No Estado de São Paulo, em especial, a mobilização tem crescido dia após dia. Além da UFSCar e do IFSP – que respondem à esfera federal – a USP, a UNESP e a UNICAMP estão em greve contra o projeto que o PSDB tem implementado para a educação no estado. Só na USP, os cortes já passaram dos 200 milhões de reais. Nessa histórica mobilização, se destaca com muita força a mobilização dos campi do interior da USP.

O modelo de universidade imposto por Zago traz graves consequências à permanência dos estudantes nos campi do interior. Seja pela falta de moradia estudantil em Lorena; seja pela piora na qualidade dos serviços dos restaurantes terceirizados em São Carlos e Ribeirão Preto, e sua tentativa em Pirassununga e Piracicaba; pela ameaça de fechamento de creches em Piracicaba, Ribeirão Preto e São Carlos; seja pela intransigência das prefeituras e diretorias a ouvir mulheres, negras e negros, e LGBTs, temos ganhado cada vez mais força. Nos inspiramos nos estudantes secundaristas que ocuparam suas escolas e derrotaram o projeto de reorganização escolar proposto pelo governador Geraldo Alckmin, fortemente envolvido no escândalo de desvio de verbas da merenda escolar.

IMG-20160607-WA0003Os últimos dias refletiram uma verdadeira primavera nos campi do interior. Em assembleia, os estudantes de Lorena, um dos campi mais precarizados da universidade, deliberaram apoio à greve e às suas pautas; em Pirassununga e Piracicaba, os estudantes seguem em luta contra a terceirização do Restaurante Universitário, com paralisação estudantil neste último; em Ribeirão Preto, os estudantes decidiram por paralisar suas atividades por um dia pela segunda semana consecutiva, com destaque para a paralisação completa de diversos cursos da FMRP – faculdade na qual Zago é professor -; e em São Carlos, em uma assembleia histórica com mais de 1000 estudantes, decidiu-se por manter o indicativo de greve e paralisar nessa quinta-feira.

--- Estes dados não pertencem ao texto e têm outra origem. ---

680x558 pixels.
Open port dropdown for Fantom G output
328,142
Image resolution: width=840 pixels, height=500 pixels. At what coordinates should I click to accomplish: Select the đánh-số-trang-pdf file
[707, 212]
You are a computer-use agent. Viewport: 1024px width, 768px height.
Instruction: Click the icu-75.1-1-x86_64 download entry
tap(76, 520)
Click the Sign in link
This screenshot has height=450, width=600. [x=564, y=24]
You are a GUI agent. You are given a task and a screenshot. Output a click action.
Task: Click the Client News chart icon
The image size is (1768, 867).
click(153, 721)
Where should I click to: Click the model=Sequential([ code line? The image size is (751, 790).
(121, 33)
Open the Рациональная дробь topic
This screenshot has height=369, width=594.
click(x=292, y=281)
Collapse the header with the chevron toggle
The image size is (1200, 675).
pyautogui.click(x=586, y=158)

Vamos trazer o espírito de junho de 2013 e da primavera das mulheres que têm contagiado todo o Brasil para dentro da USP. Zago e sua cúpula não podem mais ignorar a mobilização estudantil que cresce a cada dia; serão obrigados a negociar e a ceder. Enquanto isso, o movimento cresce a cada dia. Por isso, todos os campi estarão no grande ato dos estudantes, terça-feira, 07/06, às 12h00, para derrotar Zago e Alckmin.